The packages that were analyzed were reported to the authors, with patches making the “easy” fixes or work-arounds, such as extending tolerance limits. Some of the package authors have already fixed their packages, but some would have to spend more time when it needs algorithmic improvements.

Some of the issues were reported to mingw-w64, and I’ve used advice from Martin Storsjo and other mingw-w64 developers in this work.

So far my interpretation is that this work revealed an important problem in R packages: that (some of them) are overly sensitive to even very small variations in inputs, such as (surprisingly) even the math library. And it would be worth pursuing methods and tools to help detecting this more widely - after all, it is true that many tolerances in tests are unreasonable, but the question is how to choose reasonable tolerances. At least some fuzzing of the inputs should be possible and perhaps could be implemented in later stages of this work.
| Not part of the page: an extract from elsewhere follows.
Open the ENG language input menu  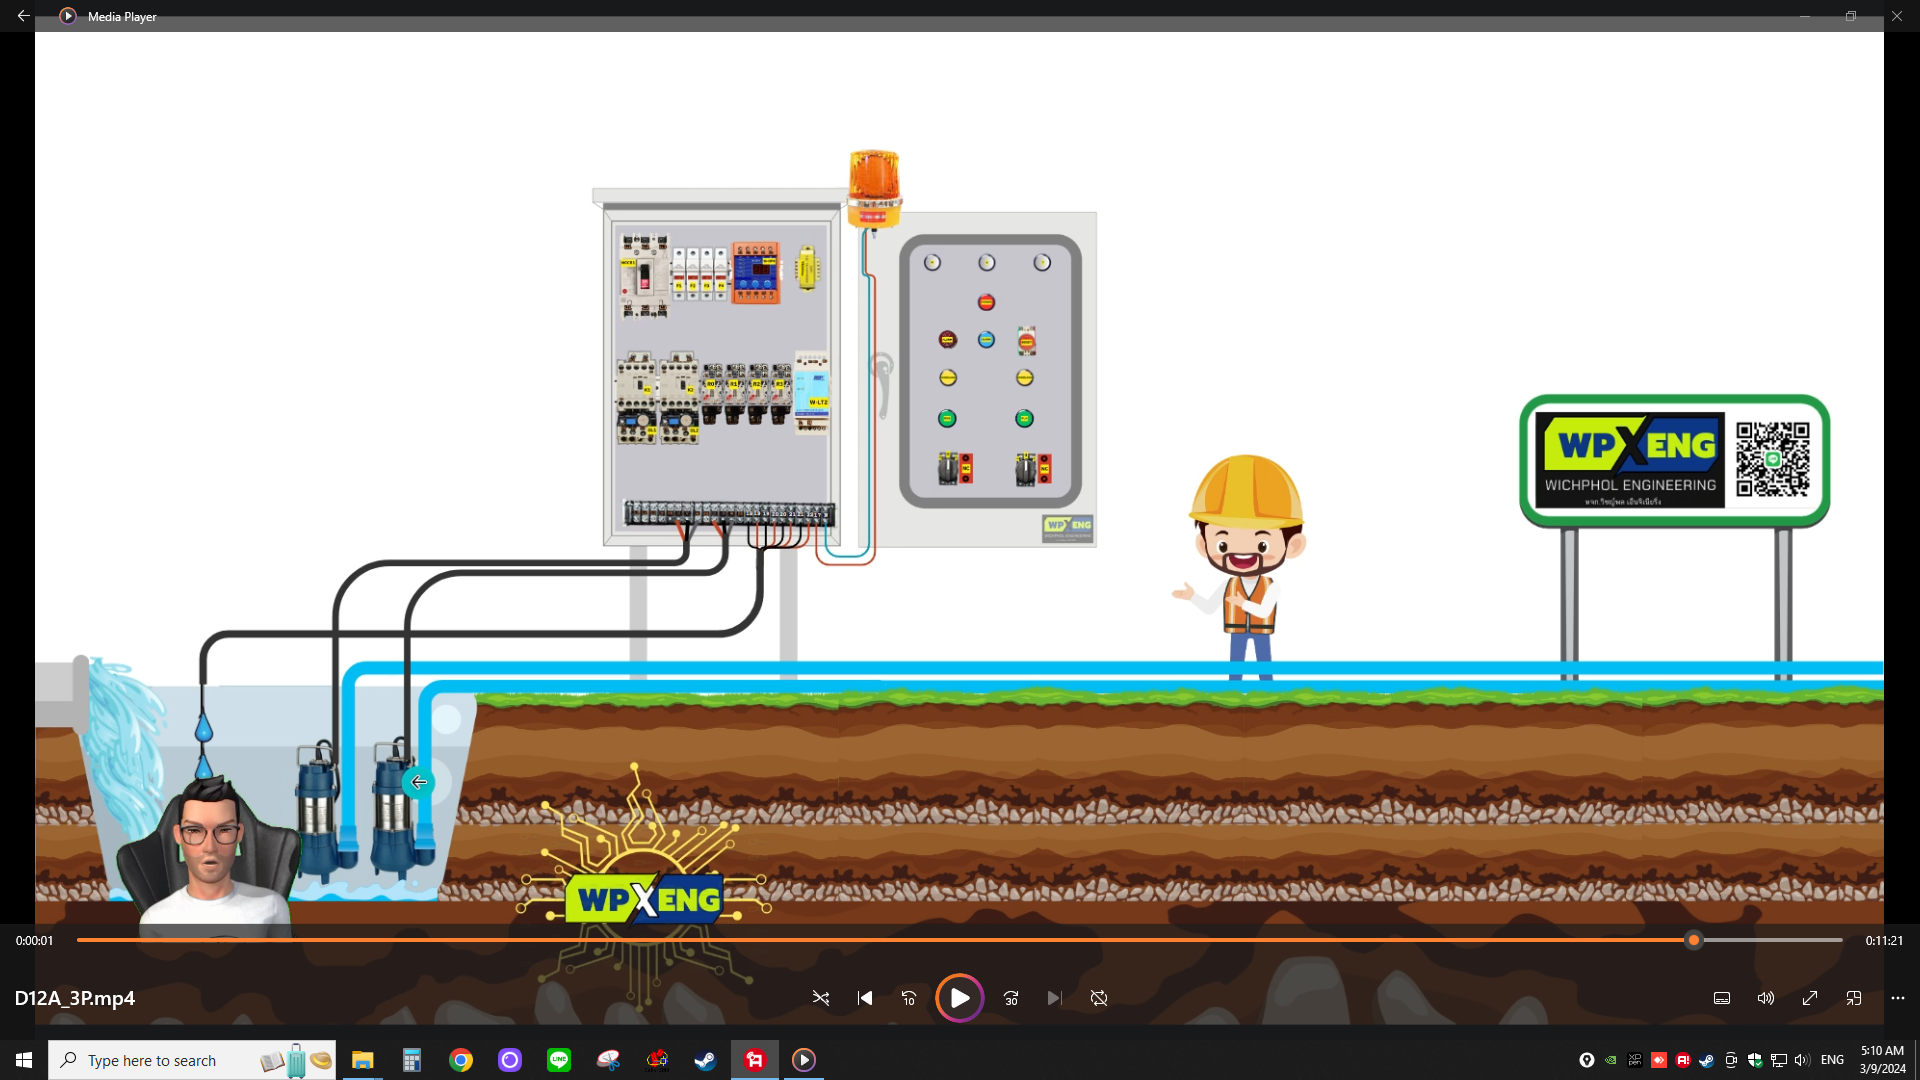click(x=1832, y=1060)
R packages in CRAN and Bioconductor are used as a test suite for changes in R itself and in Rtools. The current practice is that such changes are postponed or given up on if they break too many packages. When they only break a little, the people making these changes (to R, Rtools) provide advice or even patches to package authors to fix their packages.

This requires also debugging all problems found by package checks: without debugging those, one cannot know if the problem is in some of the packages (and which) or if in R, or in Rtools (hence say in the compiler, binutils, some library). It is not an exception when a bug is woken up by an innocuous change somewhere else, which can further extend the scope of the debugging.

This practice makes the R ecosystem much more stable than it would have been otherwise. It helped to find real bugs in external software, including in GCC, which have been reported and fixed upstream. On the other hand, given this practice, problems in tests in packages, where they accidentally or even intentionally capture unspecified behavior (including tests using too narrow tolerances) complicate the maintenance of R itself. In this case, it prevented an upgrade of a core Rtools component.